Okay now THIS is a new piece of information to come to light, and I thank you very much for posting it. Hopefully this changes things, and I may just contact the producers about filling seats in the audience.


----------



## mossystate (Oct 29, 2006)

No matter how the show goes, don't you think that the ADULT females who are going to participate MIGHT understand what they might be in for?


----------



## Ample Pie (Oct 29, 2006)

mossystate said:


> No matter how the show goes, don't you think that the ADULT females who are going to participate MIGHT understand what they might be in for?


of course, and even accepting that fact, it's possible to worry about what might happen and to be concerned for their welfare.

I know what's going to happen when I get something pierced, but I still show concern for it.


----------



## mossystate (Oct 29, 2006)

Rebecca said:


> of course, and even accepting that fact, it's possible to worry about what might happen and to be concerned for their welfare.
> 
> I know what's going to happen when I get something pierced, but I still show concern for it.



And dont you think it also matters the energy behind the 'concern'? True concern is not patronizing or parental...that is what I was referring to.


----------



## LoveBHMS (Oct 29, 2006)

I have said the exact same thing on two of these threads.

So if the question is "Can Nicki and Rhonda take care of themselves?" the answer is "Yes."

I think we should give them more support and less worrying.


----------



## Ample Pie (Oct 29, 2006)

To be honest, I have no idea what you're saying here. 



mossystate said:


> And dont you think it also matters the energy behind the 'concern'? True concern is not patronizing or parental...that is what I was referring to.
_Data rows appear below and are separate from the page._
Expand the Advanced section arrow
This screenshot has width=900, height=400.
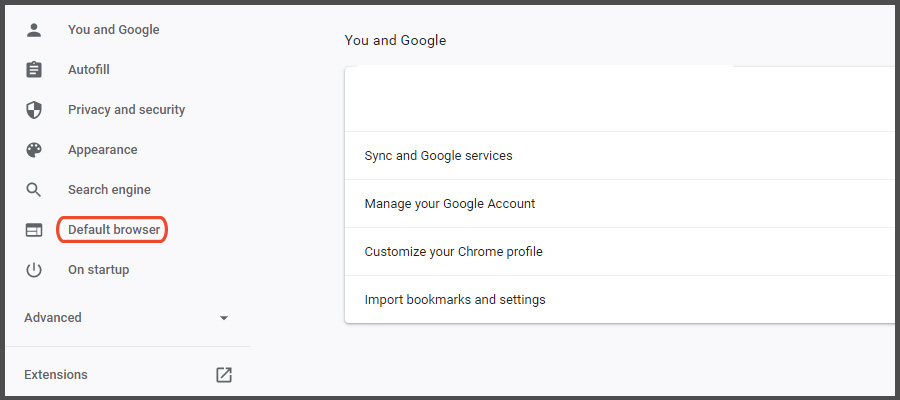point(224,318)
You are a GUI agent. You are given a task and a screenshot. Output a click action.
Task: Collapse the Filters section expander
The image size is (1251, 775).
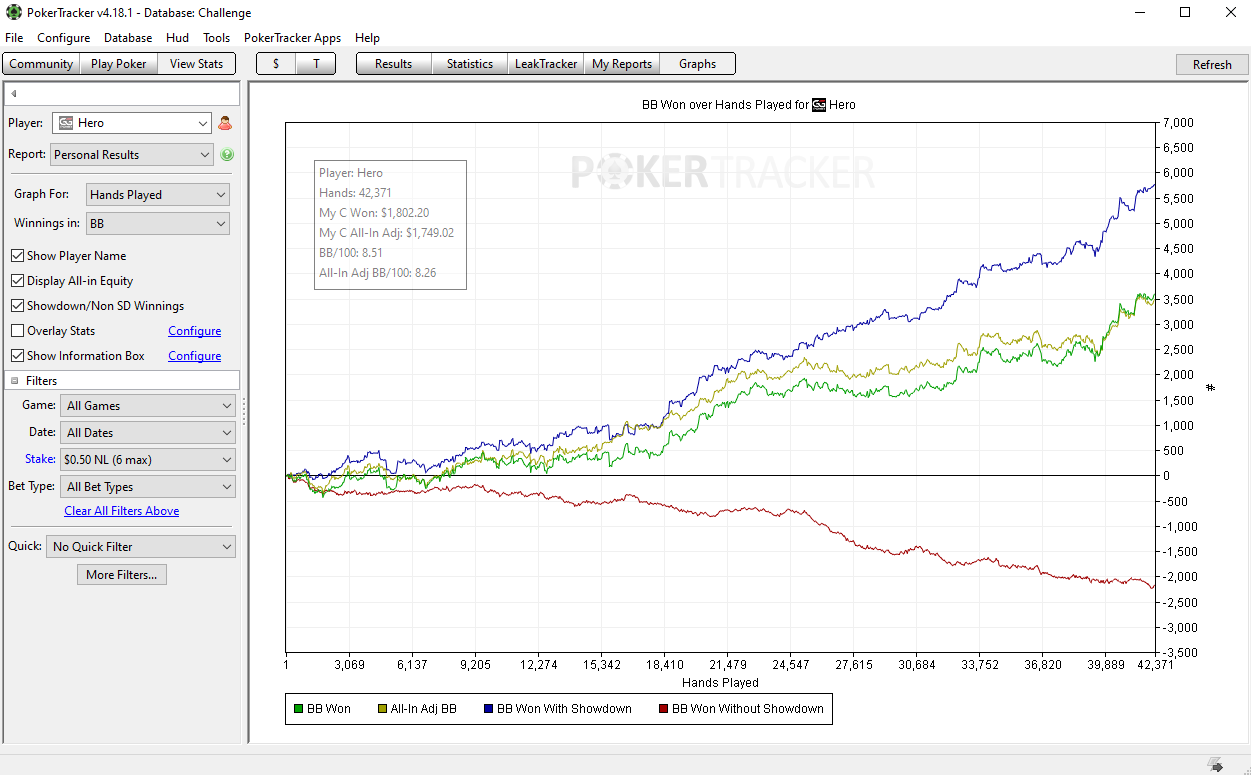click(15, 381)
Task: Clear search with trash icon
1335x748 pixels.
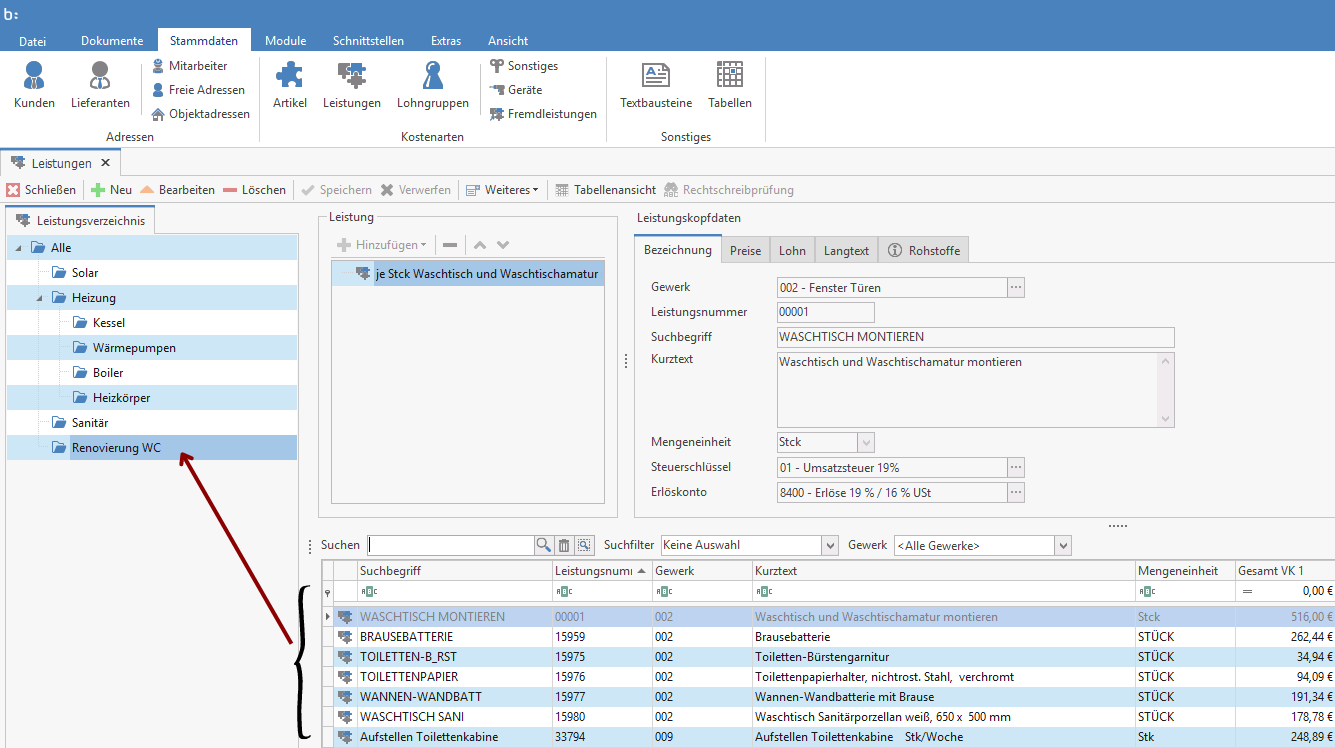Action: [564, 545]
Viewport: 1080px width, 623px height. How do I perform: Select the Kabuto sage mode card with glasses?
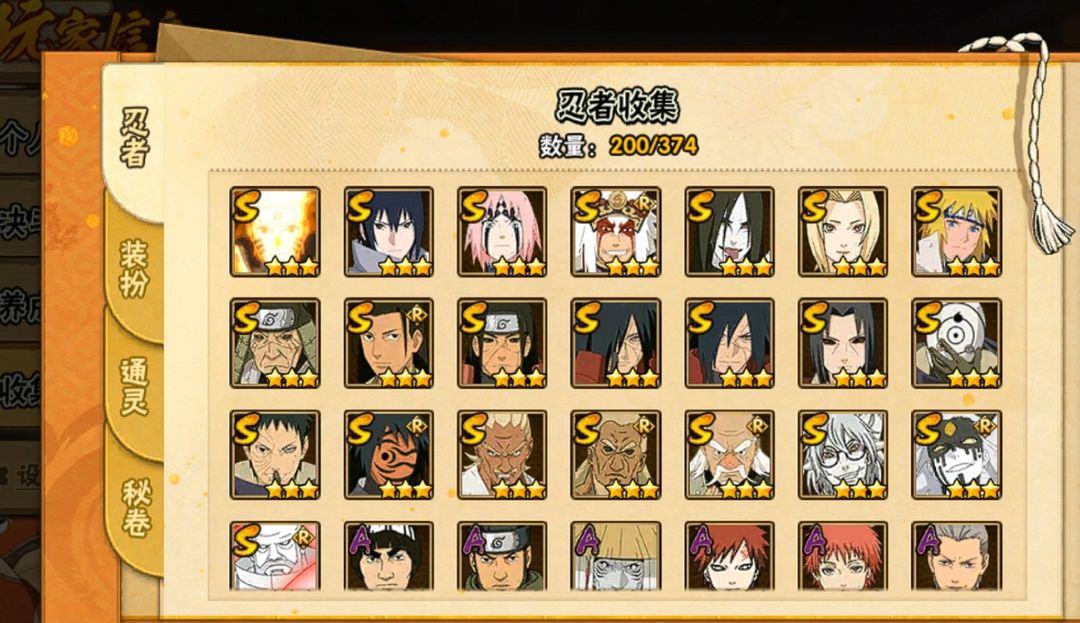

For the record, While I'm not friends with either woman I have absolute faith in these women to take care of themselves. I've never ever called their ability to do so into question. And as I've said in another thread, if the whole basis of this concern rested on their ability to take care of themselves, there'd be no concern. But it doesn't rest solely on them and their abilities. They are making the choice to put themselves at the mercy of people who haven't done much to inspire trust in my opinion. And while that is their right! and I support it! and I hope it does end up being a positive thing, I am also GENUINELY concerned that it won't be--not just for them but for the people they represent.


----------



## mossystate (Oct 29, 2006)

Rebecca said:


> To be honest, I have no idea what you're saying here.
> 
> QUOTE]
> 
> ...


----------



## UncannyBruceman (Oct 29, 2006)

mossystate said:


> Rebecca said:
> 
> 
> > To be honest, I have no idea what you're saying here.
> ...


----------



## elle camino (Oct 29, 2006)

hmm.
i guess it's a metter of personal interpretation, but i've never read any of bruce's posts as controlling or patronizing. 
if anything i get the impression that he's just...vehemently concerned.


----------



## UncannyBruceman (Oct 29, 2006)

elle camino said:


> hmm.
> i guess it's a metter of personal interpretation, but i've never read any of bruce's posts as controlling or patronizing.
> if anything i get the impression that he's just...vehemently concerned.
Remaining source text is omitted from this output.